BEIJING (Reuters) – China will sharply increase ultra-long-term government bond financing in 2025 to boost business investment and consumer stimulus initiatives, a state planning official said on Friday, as Beijing ramps up fiscal stimulus to revitalize its ailing economy.

The special government bonds will be used to finance new initiatives, Yuan Da, an official at the National Development and Reform Commission (NDRC), said at a news conference.

These new initiatives include a durable goods subsidy program, where consumers can trade in old cars or appliances and buy new ones at a discount, and a special program that subsidizes large-scale equipment upgrades for businesses.

Households will also be eligible for subsidies this year to buy three types of digital products, including cellphones, tablet computers, smart watches and wristbands, Yuan said.

In December, the NDRC said Beijing had fully deployed all proceeds from 1 trillion yuan in ultra-long special government bonds in 2024, with about 70% of the proceeds to finance “two big” projects and the rest going to new initiatives.

According to official documents, the “major” programs refer to projects such as the construction of railways, airports and agricultural land, as well as the construction of security capacities in key areas.
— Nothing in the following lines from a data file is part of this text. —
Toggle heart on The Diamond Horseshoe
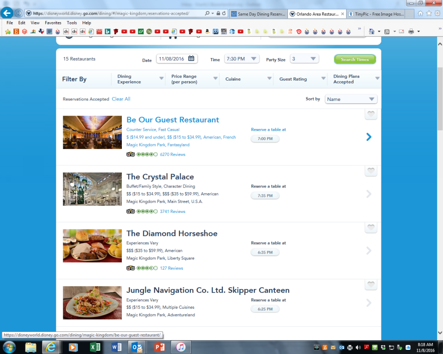This screenshot has height=354, width=443. [x=371, y=228]
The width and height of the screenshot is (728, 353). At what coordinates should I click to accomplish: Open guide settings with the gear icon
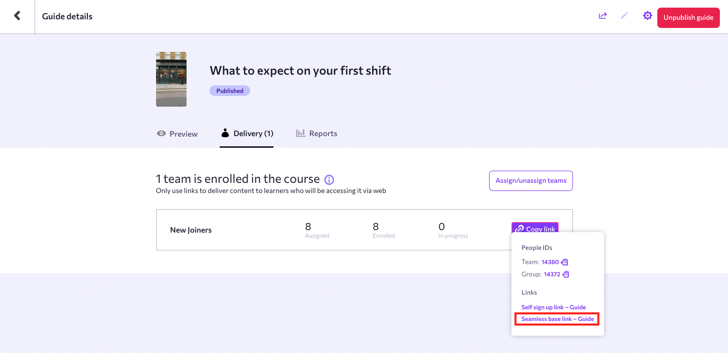(x=647, y=16)
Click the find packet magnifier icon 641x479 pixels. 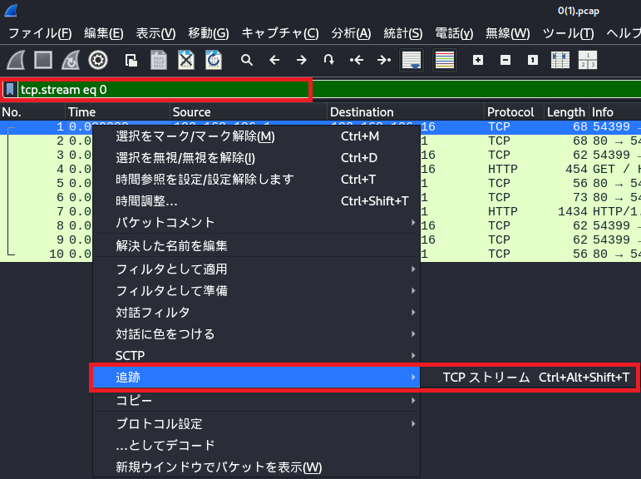[x=247, y=60]
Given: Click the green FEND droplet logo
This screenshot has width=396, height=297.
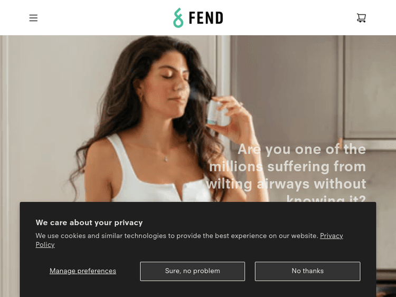Looking at the screenshot, I should [x=178, y=17].
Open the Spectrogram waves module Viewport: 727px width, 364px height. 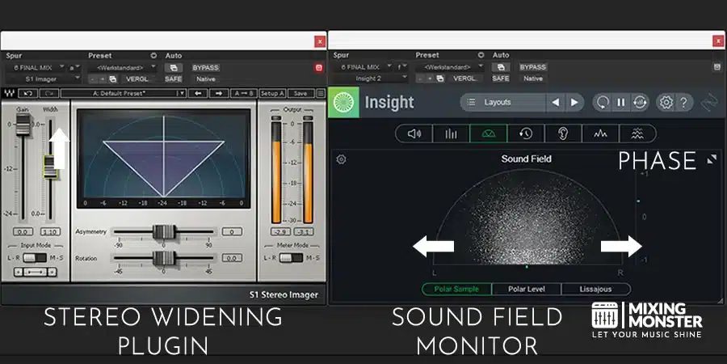[637, 134]
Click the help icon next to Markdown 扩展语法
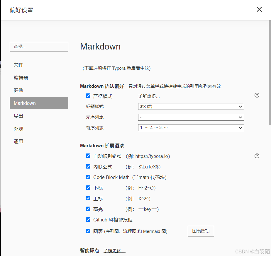Image resolution: width=271 pixels, height=256 pixels. click(257, 156)
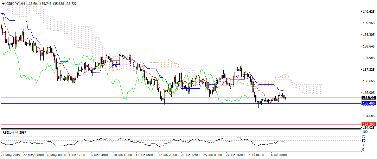The image size is (377, 159).
Task: Click the 138.645 price axis value
Action: pos(368,46)
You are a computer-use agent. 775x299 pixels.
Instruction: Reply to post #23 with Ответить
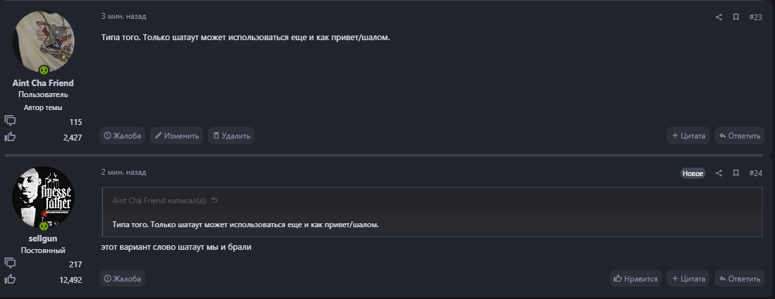pyautogui.click(x=739, y=136)
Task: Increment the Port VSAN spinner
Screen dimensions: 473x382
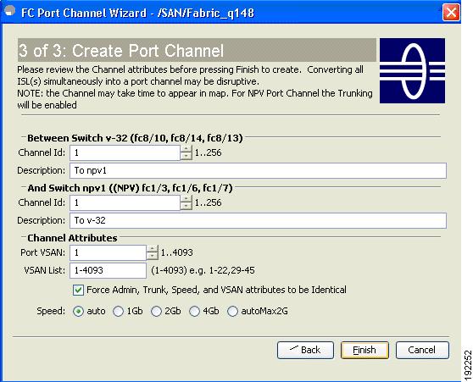Action: pyautogui.click(x=153, y=249)

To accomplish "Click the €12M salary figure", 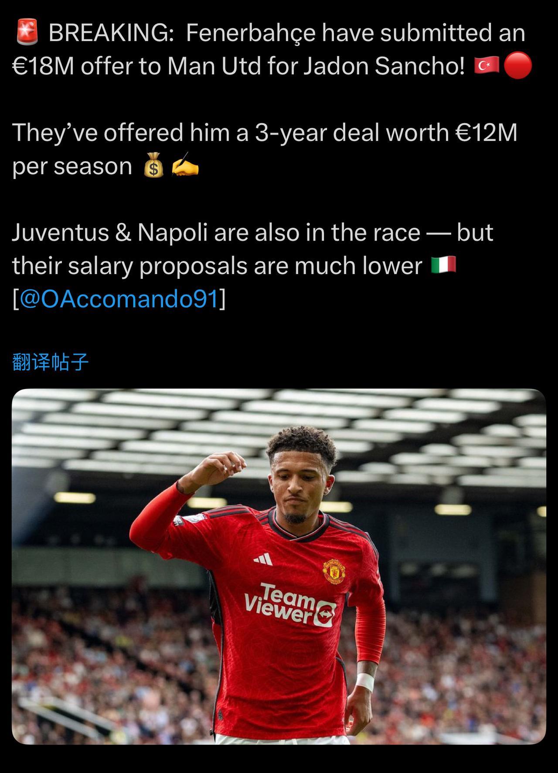I will [x=486, y=132].
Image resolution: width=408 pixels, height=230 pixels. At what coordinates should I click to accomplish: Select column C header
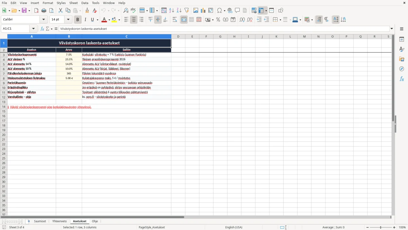pyautogui.click(x=126, y=36)
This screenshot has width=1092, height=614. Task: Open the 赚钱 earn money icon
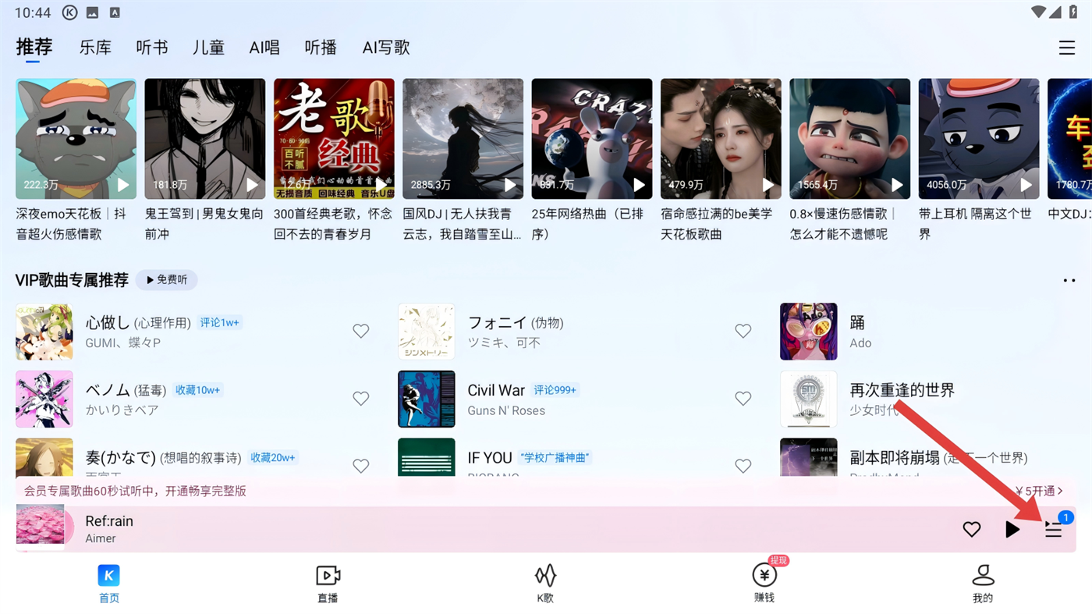click(764, 576)
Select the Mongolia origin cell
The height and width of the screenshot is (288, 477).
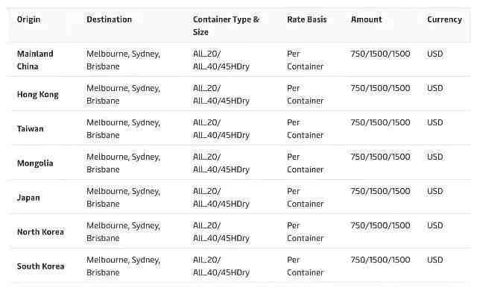(35, 163)
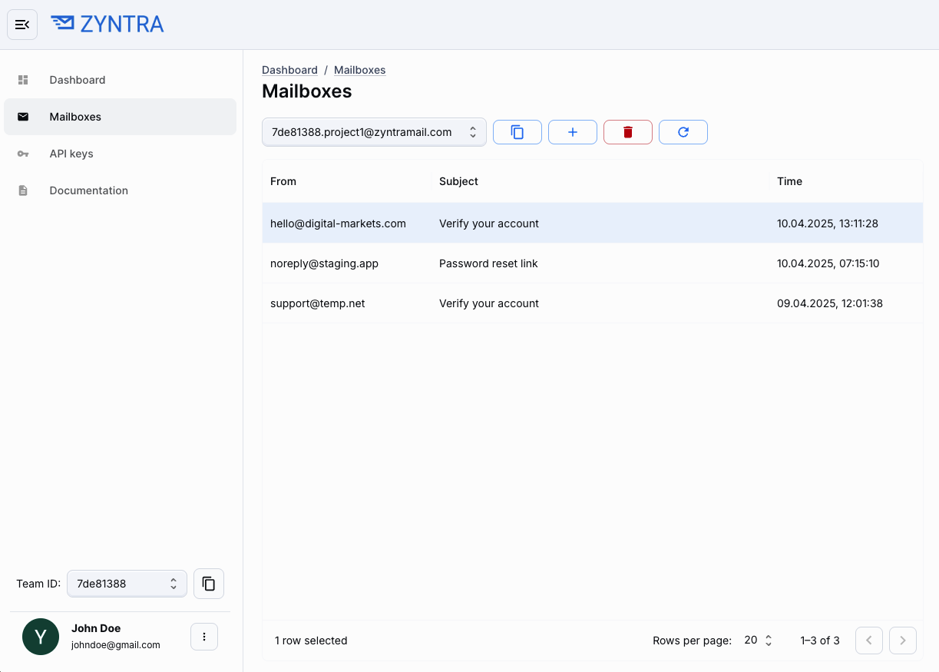The width and height of the screenshot is (939, 672).
Task: Expand the Team ID selector
Action: click(127, 584)
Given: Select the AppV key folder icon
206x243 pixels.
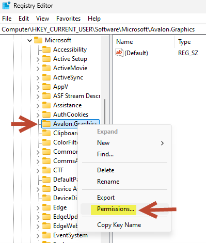Looking at the screenshot, I should [46, 87].
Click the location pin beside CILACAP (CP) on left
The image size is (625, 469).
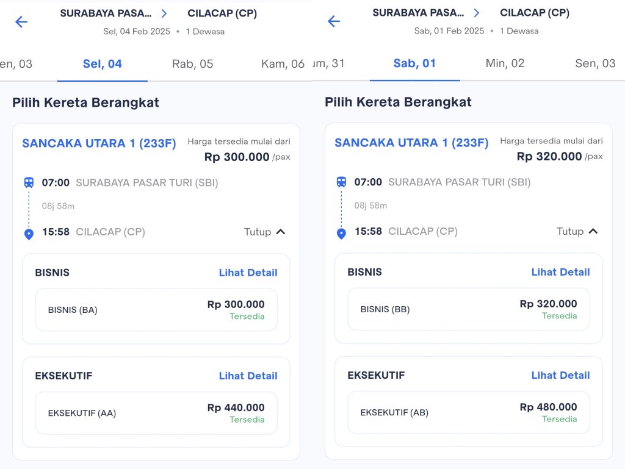click(x=29, y=232)
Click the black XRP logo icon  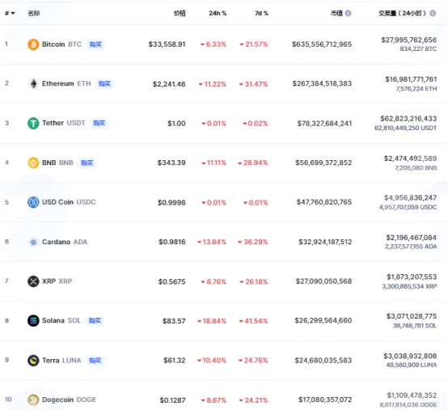coord(33,281)
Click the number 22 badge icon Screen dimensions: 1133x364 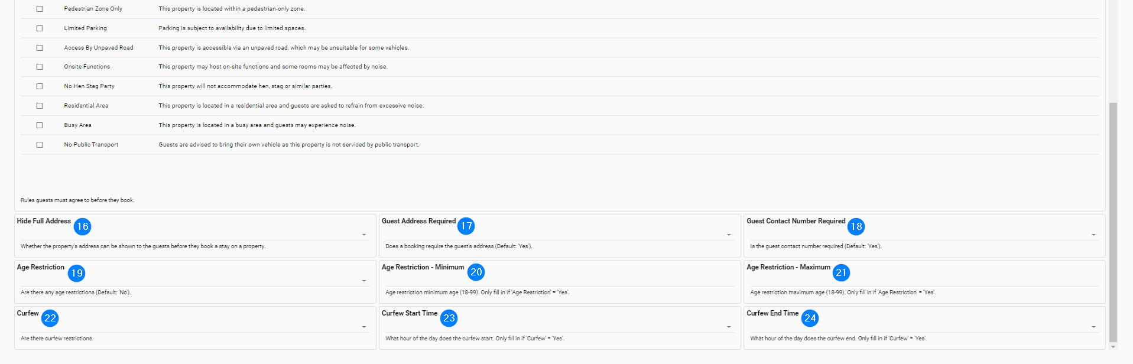coord(50,319)
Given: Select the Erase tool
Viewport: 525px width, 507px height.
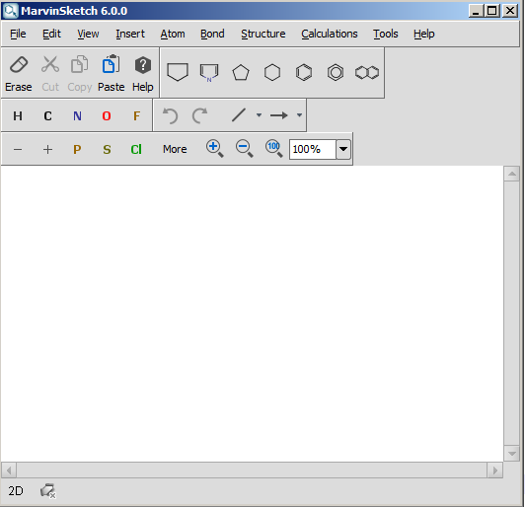Looking at the screenshot, I should 19,73.
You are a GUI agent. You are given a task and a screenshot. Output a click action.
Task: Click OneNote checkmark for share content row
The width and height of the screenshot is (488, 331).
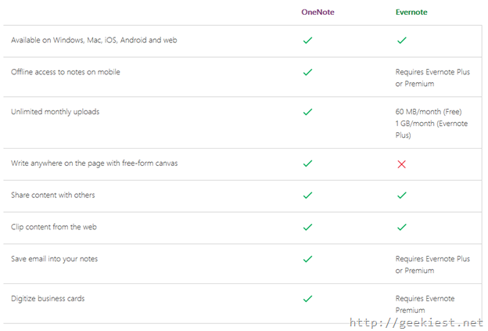coord(307,195)
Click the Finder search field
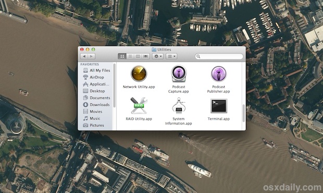This screenshot has width=323, height=193. click(219, 56)
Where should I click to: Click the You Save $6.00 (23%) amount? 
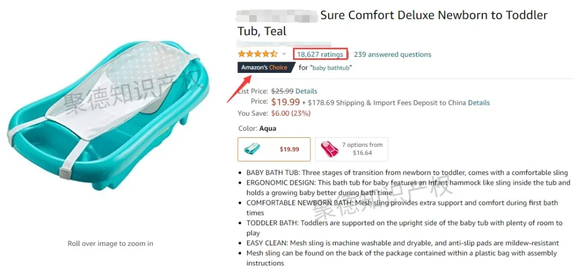tap(291, 113)
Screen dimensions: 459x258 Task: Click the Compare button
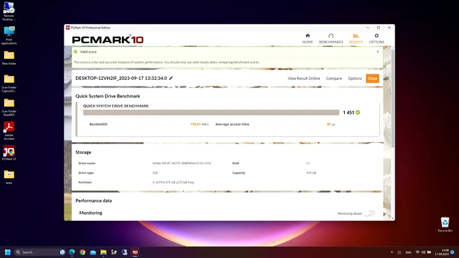coord(334,79)
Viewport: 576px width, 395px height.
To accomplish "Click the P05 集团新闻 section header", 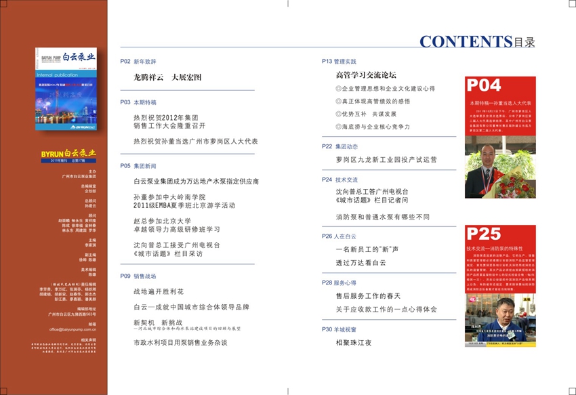I will click(x=138, y=165).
China’s central bank is likely to cut interest rates from its current level of 1.5% “at an appropriate time” in 2025, the Financial Times reported on Friday, citing comments the bank made to the newspaper, as part of policymakers’ efforts to support growth.

The world’s second-largest economy has struggled in recent years due to a severe housing crisis, high local government debt and weak consumer demand. Exports, one of the few bright spots, could face higher US tariffs under a second Trump administration.

Reuters reported last month that the authorities had agreed to issue 3 trillion yuan worth of special government bonds in 2025, which would be the most in history.

“Overall, we are confident that the economy will continue to recover and improve this year,” even as it faces new challenges, Yuan said.